Friday, 10 March, 2023 - 2:00 pm

The Purim spirit is still in the air as I finish packing away the last bit of supplies and uploading the online album of another amazing holiday. Although Passover will be here in less than a month with all the joy and celebration it brings, I always wonder how to channel the holiday cheer into the plain gray days.

Merriam-Webster defines joy as “the emotion evoked by well-being, success, or good fortune or by the prospect of possessing what one desires.” But Judaism teaches that joy is a religious obligation. King David writes in Psalms “Serve G-d with joy” and divine service is constant, even when life is bleak. Maimonides refers to joy as a “huge service” one needs to work hard on achieving. How is this even possible?

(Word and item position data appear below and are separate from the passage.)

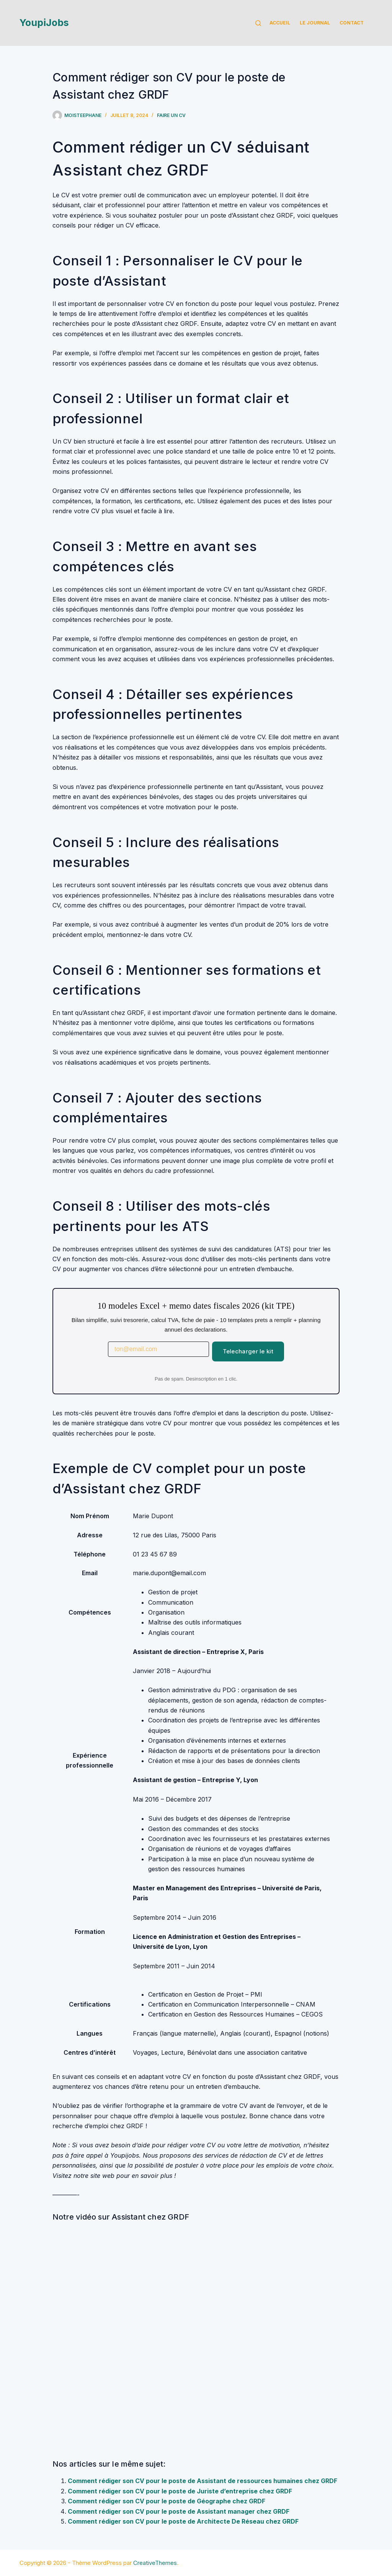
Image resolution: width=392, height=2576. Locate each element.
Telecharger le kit (248, 1351)
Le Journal (315, 23)
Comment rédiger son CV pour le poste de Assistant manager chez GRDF (178, 2511)
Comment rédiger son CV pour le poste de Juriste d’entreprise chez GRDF (180, 2491)
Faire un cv (171, 115)
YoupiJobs (44, 22)
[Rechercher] (258, 23)
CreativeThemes (155, 2562)
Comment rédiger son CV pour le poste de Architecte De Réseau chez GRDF (183, 2521)
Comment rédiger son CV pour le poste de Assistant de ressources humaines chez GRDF (202, 2481)
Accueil (280, 23)
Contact (352, 23)
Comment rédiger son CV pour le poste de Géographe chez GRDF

Around Purim 1977 the Rebbe wrote a letter to a woman in Israel who complained about her feelings of worthlessness and the plain drudgery of daily life.

“One of the tips for raising your morale is to reflect on how every single person is G-d’s messenger to do good and increase goodness in the world. Normally this is not accomplished through revolutions and thunderous self-sacrifice. Rather, through living your daily life in accordance with the Code of Jewish Law, and through being active, specifically with activities that society refers to as “gray” and “small.” Helping people around you and educating yourself step by step (without skipping and rushing). This can all be accomplished… on the “gray days.”

In this week’s parsha we learn how the entire Jewish nation was implicated in an idolatrous scandal merely 40 days after receiving the Torah at Mt. Sinai. They were on such a spiritual high after experiencing the most epic divine revelation, only to crash into the depths of sin and guilt, endangered by G-d’s threat to destroy them.

Through a series of events that forever lives on as Moshe’s finest hour, which included breaking the Two Tablets and intense negotiating with G-d, disaster was averted and the nation was bequeathed a new set of tablets containing the same Ten Commandments they heard at Mt. Sinai.

Although the Jews failed miserably in keeping the commandments in such a short time, G-d did not change them nor alter the divine plan. Because Jewish living is not exclusive to perfect saints who heard G-d speak at Sinai. Every law and observance is accessible to every Jew, and even on the gray monotonous days, you are able to fulfill your G-d given mission on earth. Appreciating this fact well and living by it, is a sure way to brighten the gray days and live joyfully all the time.